Dataset entries

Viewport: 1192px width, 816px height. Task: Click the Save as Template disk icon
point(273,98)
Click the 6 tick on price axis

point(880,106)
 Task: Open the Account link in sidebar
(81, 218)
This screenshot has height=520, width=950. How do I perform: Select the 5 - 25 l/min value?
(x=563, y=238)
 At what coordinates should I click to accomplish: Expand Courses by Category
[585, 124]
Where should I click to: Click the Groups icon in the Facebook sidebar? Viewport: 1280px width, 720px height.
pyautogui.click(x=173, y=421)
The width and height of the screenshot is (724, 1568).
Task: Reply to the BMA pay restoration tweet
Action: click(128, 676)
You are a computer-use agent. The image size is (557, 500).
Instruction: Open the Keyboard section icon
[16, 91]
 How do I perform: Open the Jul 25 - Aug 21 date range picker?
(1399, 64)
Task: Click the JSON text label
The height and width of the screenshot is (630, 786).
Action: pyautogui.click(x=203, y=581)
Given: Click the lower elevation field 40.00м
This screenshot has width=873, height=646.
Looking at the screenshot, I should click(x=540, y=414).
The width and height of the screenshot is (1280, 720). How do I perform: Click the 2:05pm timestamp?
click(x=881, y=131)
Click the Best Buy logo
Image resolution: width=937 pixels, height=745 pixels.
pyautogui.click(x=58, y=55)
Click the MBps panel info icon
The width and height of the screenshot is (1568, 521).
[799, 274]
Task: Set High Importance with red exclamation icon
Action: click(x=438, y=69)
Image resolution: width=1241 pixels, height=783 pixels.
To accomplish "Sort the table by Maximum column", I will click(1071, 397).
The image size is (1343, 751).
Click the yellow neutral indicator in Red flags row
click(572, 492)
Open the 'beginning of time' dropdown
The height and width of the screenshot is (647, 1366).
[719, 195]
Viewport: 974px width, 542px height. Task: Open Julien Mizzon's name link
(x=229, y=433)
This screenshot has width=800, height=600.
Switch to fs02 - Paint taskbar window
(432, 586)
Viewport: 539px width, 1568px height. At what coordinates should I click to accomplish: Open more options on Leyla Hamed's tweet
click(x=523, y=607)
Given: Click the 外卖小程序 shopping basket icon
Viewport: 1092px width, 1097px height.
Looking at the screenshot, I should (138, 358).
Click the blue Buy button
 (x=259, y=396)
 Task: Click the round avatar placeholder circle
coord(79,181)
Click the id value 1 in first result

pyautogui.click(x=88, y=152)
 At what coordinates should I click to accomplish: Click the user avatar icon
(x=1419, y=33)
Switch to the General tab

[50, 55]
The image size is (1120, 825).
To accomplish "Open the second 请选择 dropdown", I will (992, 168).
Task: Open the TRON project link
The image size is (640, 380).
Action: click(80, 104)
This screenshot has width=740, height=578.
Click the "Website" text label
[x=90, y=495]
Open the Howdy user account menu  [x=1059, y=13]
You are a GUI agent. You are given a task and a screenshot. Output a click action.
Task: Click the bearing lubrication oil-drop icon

● **How to complete this task**
Taking the lines above, repeat exactly those from the line that contains "Task: Click the JSON text label" through the line that contains "Given: Click the 外卖小程序 shopping basket icon", and both of those lines as well. Include nothing else.

● **Task response**
Task: Click the JSON text label
The height and width of the screenshot is (630, 786).
Action: pyautogui.click(x=203, y=581)
Given: Click the lower elevation field 40.00м
This screenshot has width=873, height=646.
Looking at the screenshot, I should click(x=540, y=414).
The width and height of the screenshot is (1280, 720). How do I perform: Click the 2:05pm timestamp?
click(x=881, y=131)
Click the Best Buy logo
Image resolution: width=937 pixels, height=745 pixels.
pyautogui.click(x=58, y=55)
Click the MBps panel info icon
The width and height of the screenshot is (1568, 521).
[799, 274]
Task: Set High Importance with red exclamation icon
Action: click(x=438, y=69)
Image resolution: width=1241 pixels, height=783 pixels.
To accomplish "Sort the table by Maximum column", I will click(1071, 397).
The image size is (1343, 751).
Click the yellow neutral indicator in Red flags row
click(572, 492)
Open the 'beginning of time' dropdown
The height and width of the screenshot is (647, 1366).
[719, 195]
Viewport: 974px width, 542px height. Task: Open Julien Mizzon's name link
(x=229, y=433)
This screenshot has width=800, height=600.
Switch to fs02 - Paint taskbar window
(432, 586)
Viewport: 539px width, 1568px height. At what coordinates should I click to accomplish: Open more options on Leyla Hamed's tweet
click(x=523, y=607)
Given: Click the 外卖小程序 shopping basket icon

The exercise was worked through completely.